Reproduce the data below line by line, from its first line to the line with "You are a computer-use", both included, and nothing past that point.
<<<<
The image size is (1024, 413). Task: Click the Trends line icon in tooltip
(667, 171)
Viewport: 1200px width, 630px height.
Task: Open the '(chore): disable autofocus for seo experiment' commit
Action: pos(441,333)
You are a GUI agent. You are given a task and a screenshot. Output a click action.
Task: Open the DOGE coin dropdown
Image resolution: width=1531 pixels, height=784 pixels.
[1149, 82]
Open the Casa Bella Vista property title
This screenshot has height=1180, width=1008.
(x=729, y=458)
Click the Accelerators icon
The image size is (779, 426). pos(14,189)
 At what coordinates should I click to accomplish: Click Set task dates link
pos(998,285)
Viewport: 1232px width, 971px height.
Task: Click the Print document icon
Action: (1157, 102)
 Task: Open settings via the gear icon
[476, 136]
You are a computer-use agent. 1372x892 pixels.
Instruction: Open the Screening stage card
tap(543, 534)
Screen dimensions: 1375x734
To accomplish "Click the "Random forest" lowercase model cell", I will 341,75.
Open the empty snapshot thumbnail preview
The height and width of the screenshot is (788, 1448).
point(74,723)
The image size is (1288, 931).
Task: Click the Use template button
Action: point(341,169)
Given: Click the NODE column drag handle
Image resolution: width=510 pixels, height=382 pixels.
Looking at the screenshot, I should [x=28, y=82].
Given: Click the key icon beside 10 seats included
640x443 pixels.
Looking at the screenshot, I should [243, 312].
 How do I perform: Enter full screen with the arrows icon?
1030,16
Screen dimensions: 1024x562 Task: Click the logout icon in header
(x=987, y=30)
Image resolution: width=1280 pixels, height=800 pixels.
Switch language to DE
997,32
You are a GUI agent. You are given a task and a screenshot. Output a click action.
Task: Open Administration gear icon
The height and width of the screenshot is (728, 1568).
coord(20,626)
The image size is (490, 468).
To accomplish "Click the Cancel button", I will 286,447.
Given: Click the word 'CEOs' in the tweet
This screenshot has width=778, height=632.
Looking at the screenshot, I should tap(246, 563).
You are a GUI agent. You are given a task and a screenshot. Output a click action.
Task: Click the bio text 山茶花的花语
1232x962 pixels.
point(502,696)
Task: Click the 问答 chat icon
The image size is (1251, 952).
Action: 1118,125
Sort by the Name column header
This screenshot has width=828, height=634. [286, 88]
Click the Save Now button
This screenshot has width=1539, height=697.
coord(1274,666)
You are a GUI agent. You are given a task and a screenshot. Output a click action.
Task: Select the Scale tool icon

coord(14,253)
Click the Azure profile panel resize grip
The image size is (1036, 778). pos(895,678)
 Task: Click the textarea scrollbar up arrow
>>>>
| Written response |
The image size is (1024, 413). Task: Click the Trends line icon in tooltip
(667, 171)
Viewport: 1200px width, 630px height.
Task: Open the '(chore): disable autofocus for seo experiment' commit
Action: pos(441,333)
You are a GUI agent. You are given a task and a screenshot. Output a click action.
Task: Open the DOGE coin dropdown
Image resolution: width=1531 pixels, height=784 pixels.
[1149, 82]
Open the Casa Bella Vista property title
This screenshot has height=1180, width=1008.
(x=729, y=458)
Click the Accelerators icon
The image size is (779, 426). pos(14,189)
 At what coordinates should I click to accomplish: Click Set task dates link
pos(998,285)
Viewport: 1232px width, 971px height.
Task: Click the Print document icon
Action: (1157, 102)
 Task: Open settings via the gear icon
[476, 136]
You are a computer-use agent. 1372x892 pixels.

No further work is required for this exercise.